**YOUR OBJECTIVE**: Look below for the line with "Where should I click to: Open", then repeat it and all lines after it, exactly, minus any pictures.

════════════════

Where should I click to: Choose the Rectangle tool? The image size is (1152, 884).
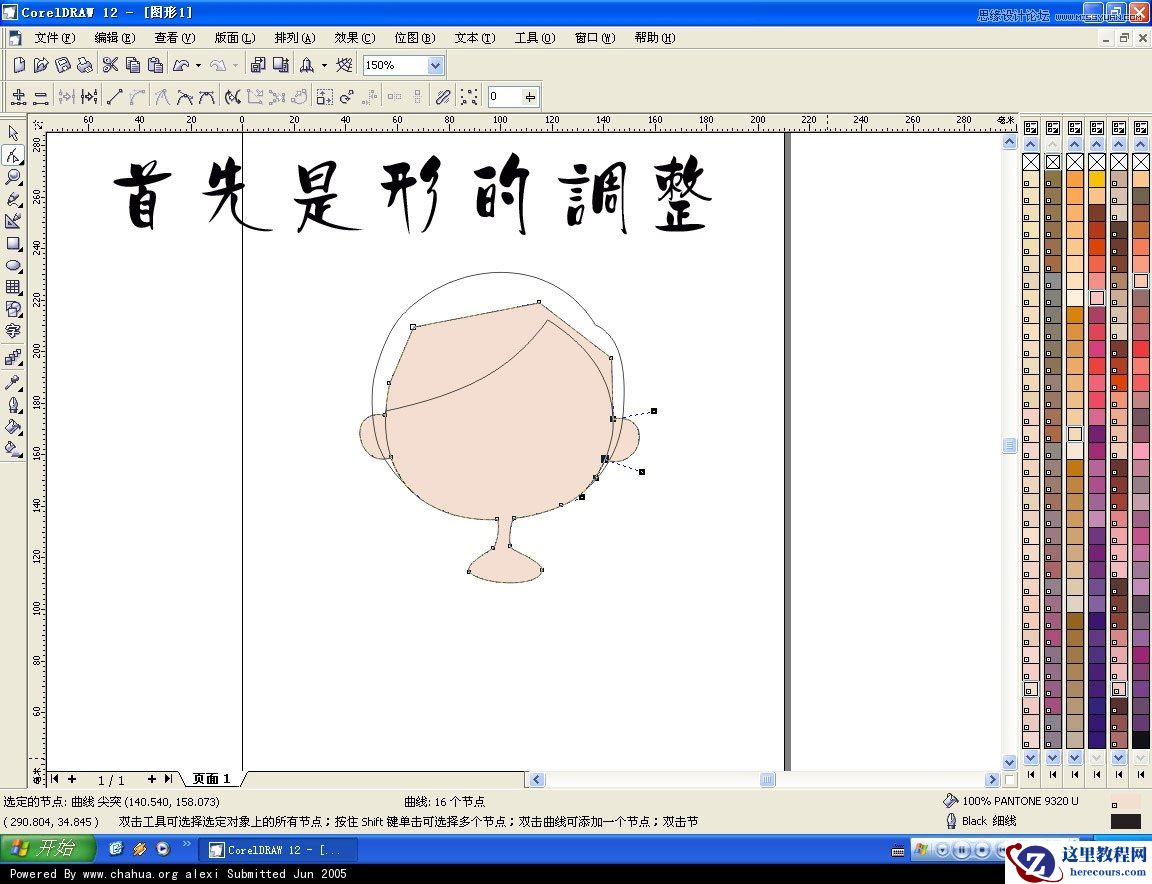[14, 244]
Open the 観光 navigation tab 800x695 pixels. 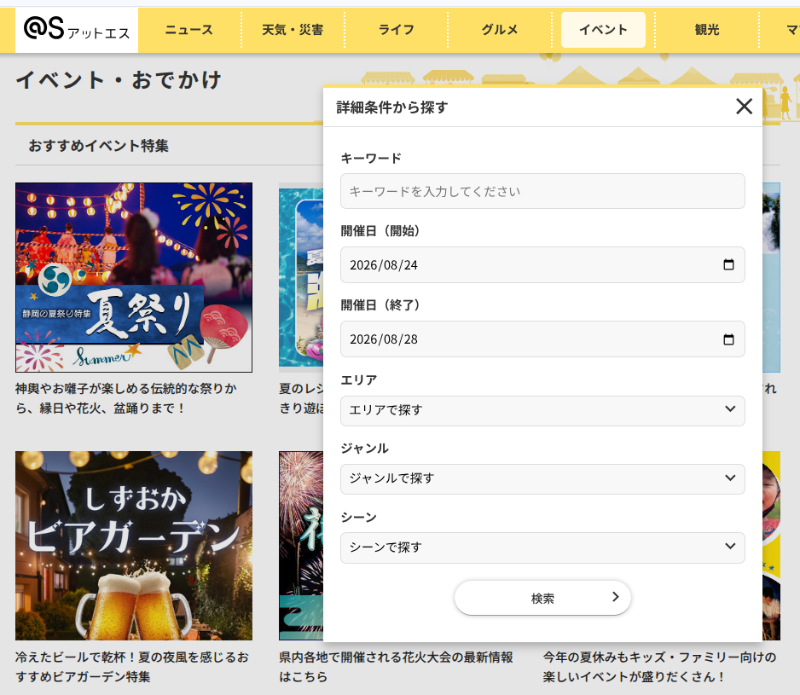tap(707, 30)
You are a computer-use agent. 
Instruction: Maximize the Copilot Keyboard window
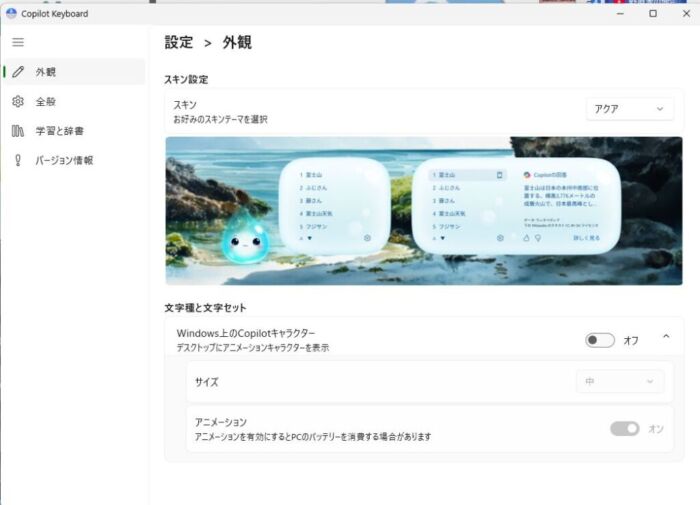click(653, 14)
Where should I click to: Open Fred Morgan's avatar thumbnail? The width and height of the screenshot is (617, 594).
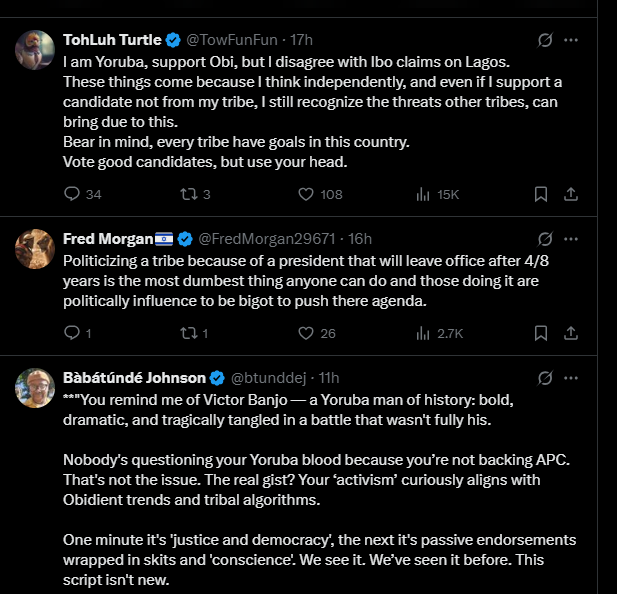point(35,249)
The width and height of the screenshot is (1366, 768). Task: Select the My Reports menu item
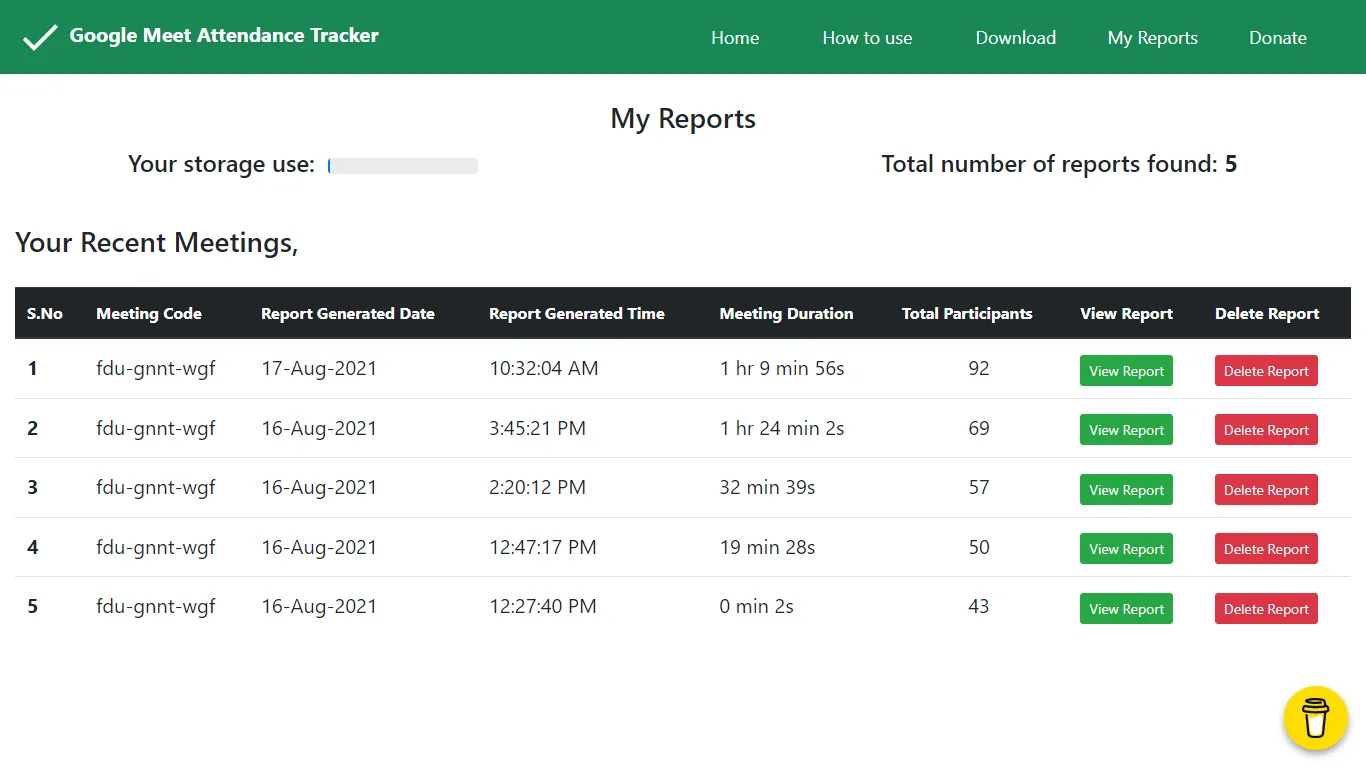[1152, 37]
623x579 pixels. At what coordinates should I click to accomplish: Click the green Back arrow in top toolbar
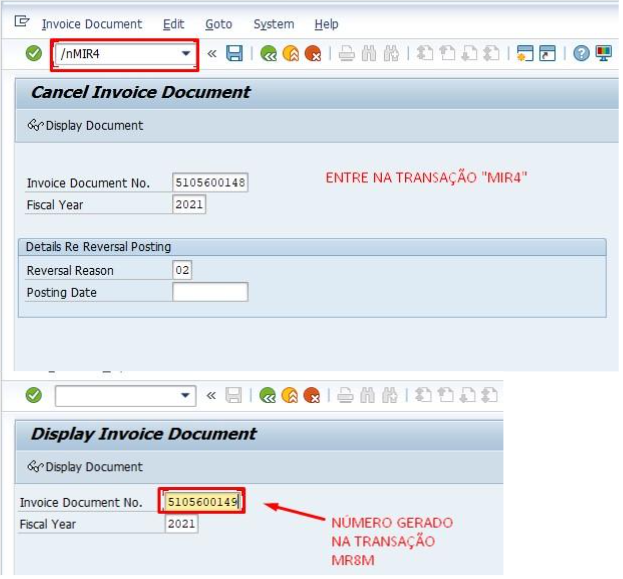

════════════════

**EXERCISE RESPONSE**:
Where should I click to: Open Fred Morgan's avatar thumbnail? The width and height of the screenshot is (617, 594).
point(35,249)
The width and height of the screenshot is (1366, 768). Task: Select the My Reports menu item
[1152, 37]
623x579 pixels. At what coordinates should I click to accomplish: Click the green Back arrow in top toolbar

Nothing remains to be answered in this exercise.